◆ **Instructions to follow**:
Using the records below, write out again exactly the lines that begin at the line containing "Open the default config dropdown" and end at the line containing "Focus the Пароль", and no other lines.

Stored records
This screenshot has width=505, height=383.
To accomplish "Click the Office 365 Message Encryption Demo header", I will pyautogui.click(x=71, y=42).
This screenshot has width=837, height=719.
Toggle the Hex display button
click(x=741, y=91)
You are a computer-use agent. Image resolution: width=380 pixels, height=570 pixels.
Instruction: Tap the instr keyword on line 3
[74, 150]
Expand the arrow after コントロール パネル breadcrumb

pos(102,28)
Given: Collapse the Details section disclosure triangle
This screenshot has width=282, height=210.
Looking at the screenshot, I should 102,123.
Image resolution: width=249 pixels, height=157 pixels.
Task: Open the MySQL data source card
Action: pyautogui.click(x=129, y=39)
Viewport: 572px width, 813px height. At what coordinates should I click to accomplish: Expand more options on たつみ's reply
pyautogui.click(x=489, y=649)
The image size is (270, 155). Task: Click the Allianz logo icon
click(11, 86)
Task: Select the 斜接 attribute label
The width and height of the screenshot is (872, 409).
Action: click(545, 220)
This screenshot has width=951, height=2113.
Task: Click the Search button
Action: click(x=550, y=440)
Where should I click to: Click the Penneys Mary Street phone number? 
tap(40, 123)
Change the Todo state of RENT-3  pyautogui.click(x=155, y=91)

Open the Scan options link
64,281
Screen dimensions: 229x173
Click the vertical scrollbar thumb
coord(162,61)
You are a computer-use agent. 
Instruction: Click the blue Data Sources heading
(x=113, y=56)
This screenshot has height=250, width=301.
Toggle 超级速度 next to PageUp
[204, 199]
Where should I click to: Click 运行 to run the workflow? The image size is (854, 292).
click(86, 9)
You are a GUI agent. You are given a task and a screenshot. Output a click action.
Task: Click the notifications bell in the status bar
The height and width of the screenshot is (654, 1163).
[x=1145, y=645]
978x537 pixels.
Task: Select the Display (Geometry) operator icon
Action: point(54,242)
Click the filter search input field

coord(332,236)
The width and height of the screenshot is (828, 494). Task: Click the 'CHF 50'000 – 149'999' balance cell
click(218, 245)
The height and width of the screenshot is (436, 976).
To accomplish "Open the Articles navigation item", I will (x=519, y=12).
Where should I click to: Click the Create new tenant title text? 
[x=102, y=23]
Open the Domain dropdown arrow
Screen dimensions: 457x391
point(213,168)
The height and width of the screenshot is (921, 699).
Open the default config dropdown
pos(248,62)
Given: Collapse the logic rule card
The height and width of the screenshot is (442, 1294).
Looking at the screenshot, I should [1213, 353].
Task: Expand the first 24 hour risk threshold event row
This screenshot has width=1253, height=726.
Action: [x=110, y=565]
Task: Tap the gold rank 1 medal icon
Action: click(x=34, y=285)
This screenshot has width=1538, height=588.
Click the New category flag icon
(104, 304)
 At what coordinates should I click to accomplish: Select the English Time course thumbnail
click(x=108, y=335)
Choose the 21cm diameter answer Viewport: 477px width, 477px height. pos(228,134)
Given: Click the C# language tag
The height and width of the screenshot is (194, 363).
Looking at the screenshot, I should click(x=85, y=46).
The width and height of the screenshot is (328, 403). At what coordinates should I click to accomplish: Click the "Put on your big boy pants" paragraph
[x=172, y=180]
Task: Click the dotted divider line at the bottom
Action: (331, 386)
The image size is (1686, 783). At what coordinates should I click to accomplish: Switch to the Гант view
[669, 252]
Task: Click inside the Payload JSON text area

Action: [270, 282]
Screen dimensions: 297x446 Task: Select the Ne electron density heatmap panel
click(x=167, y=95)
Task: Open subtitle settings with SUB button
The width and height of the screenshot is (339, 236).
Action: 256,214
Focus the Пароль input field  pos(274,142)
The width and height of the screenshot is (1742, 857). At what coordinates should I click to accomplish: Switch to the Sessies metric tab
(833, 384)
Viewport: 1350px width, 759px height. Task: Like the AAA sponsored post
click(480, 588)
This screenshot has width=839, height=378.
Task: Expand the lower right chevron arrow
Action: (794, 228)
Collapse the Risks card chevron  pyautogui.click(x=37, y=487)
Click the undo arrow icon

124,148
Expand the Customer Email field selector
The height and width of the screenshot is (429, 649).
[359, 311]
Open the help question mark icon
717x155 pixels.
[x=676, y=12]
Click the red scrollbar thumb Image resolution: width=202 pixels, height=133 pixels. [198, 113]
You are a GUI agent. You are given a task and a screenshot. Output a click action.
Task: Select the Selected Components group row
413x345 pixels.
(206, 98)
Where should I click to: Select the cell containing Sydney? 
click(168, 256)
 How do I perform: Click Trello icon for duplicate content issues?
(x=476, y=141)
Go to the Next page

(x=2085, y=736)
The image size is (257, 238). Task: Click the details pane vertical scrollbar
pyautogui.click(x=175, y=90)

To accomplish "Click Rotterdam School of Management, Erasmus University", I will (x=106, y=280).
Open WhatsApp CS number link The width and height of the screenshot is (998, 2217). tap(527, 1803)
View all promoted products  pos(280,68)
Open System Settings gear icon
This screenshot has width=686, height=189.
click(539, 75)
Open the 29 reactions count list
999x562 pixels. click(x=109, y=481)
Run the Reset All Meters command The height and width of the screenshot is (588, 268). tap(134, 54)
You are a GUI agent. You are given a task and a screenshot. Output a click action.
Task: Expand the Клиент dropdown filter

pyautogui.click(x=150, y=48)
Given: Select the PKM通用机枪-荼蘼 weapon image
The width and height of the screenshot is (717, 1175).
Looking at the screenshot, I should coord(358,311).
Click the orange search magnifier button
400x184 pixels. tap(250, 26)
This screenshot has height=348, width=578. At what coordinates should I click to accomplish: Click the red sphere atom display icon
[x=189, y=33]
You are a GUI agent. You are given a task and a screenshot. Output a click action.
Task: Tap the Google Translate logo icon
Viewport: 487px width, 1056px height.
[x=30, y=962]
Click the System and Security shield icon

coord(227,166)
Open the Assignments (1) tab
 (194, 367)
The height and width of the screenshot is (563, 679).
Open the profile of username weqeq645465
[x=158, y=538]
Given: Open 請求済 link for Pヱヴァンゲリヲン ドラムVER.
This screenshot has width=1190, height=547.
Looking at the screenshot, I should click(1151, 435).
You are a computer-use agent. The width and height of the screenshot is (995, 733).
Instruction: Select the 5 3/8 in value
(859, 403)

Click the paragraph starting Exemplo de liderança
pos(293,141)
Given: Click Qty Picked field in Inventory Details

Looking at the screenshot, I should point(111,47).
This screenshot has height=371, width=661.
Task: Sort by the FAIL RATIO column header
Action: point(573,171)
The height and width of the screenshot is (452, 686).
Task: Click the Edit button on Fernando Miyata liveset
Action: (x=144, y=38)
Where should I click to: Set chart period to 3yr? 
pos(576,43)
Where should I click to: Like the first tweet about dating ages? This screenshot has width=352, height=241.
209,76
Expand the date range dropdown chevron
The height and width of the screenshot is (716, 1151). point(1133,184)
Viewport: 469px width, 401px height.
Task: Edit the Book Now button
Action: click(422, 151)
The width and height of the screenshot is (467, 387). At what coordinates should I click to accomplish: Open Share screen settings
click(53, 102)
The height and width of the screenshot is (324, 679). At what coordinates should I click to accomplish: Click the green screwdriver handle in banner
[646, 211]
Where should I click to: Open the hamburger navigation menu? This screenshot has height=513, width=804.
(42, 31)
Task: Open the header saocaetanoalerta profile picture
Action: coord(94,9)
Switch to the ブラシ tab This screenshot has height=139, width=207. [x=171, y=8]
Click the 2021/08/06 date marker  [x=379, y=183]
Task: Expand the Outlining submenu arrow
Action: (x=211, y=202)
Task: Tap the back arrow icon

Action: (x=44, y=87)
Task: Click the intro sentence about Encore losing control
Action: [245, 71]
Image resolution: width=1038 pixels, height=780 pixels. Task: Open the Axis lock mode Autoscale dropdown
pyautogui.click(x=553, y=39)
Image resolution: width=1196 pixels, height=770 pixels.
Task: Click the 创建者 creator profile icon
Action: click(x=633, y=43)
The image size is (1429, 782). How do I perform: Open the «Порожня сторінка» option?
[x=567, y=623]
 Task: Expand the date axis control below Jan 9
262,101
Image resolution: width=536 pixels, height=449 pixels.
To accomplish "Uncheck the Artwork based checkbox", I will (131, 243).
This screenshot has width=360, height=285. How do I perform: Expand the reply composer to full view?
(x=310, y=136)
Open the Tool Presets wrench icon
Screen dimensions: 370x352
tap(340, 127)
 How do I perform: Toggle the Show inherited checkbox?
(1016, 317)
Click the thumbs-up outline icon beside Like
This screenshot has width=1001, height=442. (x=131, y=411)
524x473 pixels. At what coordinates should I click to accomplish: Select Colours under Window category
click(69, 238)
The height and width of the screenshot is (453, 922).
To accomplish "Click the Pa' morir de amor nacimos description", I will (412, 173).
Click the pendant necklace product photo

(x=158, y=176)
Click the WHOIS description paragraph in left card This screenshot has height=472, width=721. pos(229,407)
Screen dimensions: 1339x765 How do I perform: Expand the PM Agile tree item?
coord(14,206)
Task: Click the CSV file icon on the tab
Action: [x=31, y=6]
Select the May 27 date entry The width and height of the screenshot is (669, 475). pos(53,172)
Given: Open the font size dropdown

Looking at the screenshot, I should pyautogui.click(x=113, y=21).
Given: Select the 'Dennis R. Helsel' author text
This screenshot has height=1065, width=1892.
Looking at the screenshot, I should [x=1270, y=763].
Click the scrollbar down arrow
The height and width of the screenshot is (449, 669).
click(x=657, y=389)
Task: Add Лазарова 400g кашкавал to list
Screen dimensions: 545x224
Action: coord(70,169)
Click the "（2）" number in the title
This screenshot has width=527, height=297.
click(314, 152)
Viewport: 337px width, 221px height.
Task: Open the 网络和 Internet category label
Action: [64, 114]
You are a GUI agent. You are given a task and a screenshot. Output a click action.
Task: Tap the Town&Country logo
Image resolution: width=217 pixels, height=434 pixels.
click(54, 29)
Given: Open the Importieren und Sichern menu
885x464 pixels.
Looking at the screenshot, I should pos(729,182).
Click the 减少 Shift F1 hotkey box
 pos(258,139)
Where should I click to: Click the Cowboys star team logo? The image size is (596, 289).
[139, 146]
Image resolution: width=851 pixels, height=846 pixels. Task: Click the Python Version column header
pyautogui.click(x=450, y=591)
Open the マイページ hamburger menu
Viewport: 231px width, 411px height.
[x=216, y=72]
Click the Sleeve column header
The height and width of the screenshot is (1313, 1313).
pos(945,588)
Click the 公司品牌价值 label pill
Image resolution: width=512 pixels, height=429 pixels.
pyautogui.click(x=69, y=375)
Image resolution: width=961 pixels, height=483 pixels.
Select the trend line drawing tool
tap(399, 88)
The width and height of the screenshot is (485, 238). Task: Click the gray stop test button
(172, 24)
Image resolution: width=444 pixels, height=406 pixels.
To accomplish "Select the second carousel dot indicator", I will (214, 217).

◆ **Task response**:
Open the default config dropdown
pos(248,62)
Given: Collapse the logic rule card
The height and width of the screenshot is (442, 1294).
Looking at the screenshot, I should [1213, 353].
Task: Expand the first 24 hour risk threshold event row
This screenshot has width=1253, height=726.
Action: [x=110, y=565]
Task: Tap the gold rank 1 medal icon
Action: click(x=34, y=285)
This screenshot has width=1538, height=588.
Click the New category flag icon
(104, 304)
 At what coordinates should I click to accomplish: Select the English Time course thumbnail
click(x=108, y=335)
Choose the 21cm diameter answer Viewport: 477px width, 477px height. pos(228,134)
Given: Click the C# language tag
The height and width of the screenshot is (194, 363).
Looking at the screenshot, I should click(x=85, y=46).
The width and height of the screenshot is (328, 403). At what coordinates should I click to accomplish: Click the "Put on your big boy pants" paragraph
[x=172, y=180]
Task: Click the dotted divider line at the bottom
Action: (331, 386)
The image size is (1686, 783). At what coordinates should I click to accomplish: Switch to the Гант view
[669, 252]
Task: Click inside the Payload JSON text area

Action: [270, 282]
Screen dimensions: 297x446 Task: Select the Ne electron density heatmap panel
click(x=167, y=95)
Task: Open subtitle settings with SUB button
The width and height of the screenshot is (339, 236).
Action: 256,214
Focus the Пароль input field  pos(274,142)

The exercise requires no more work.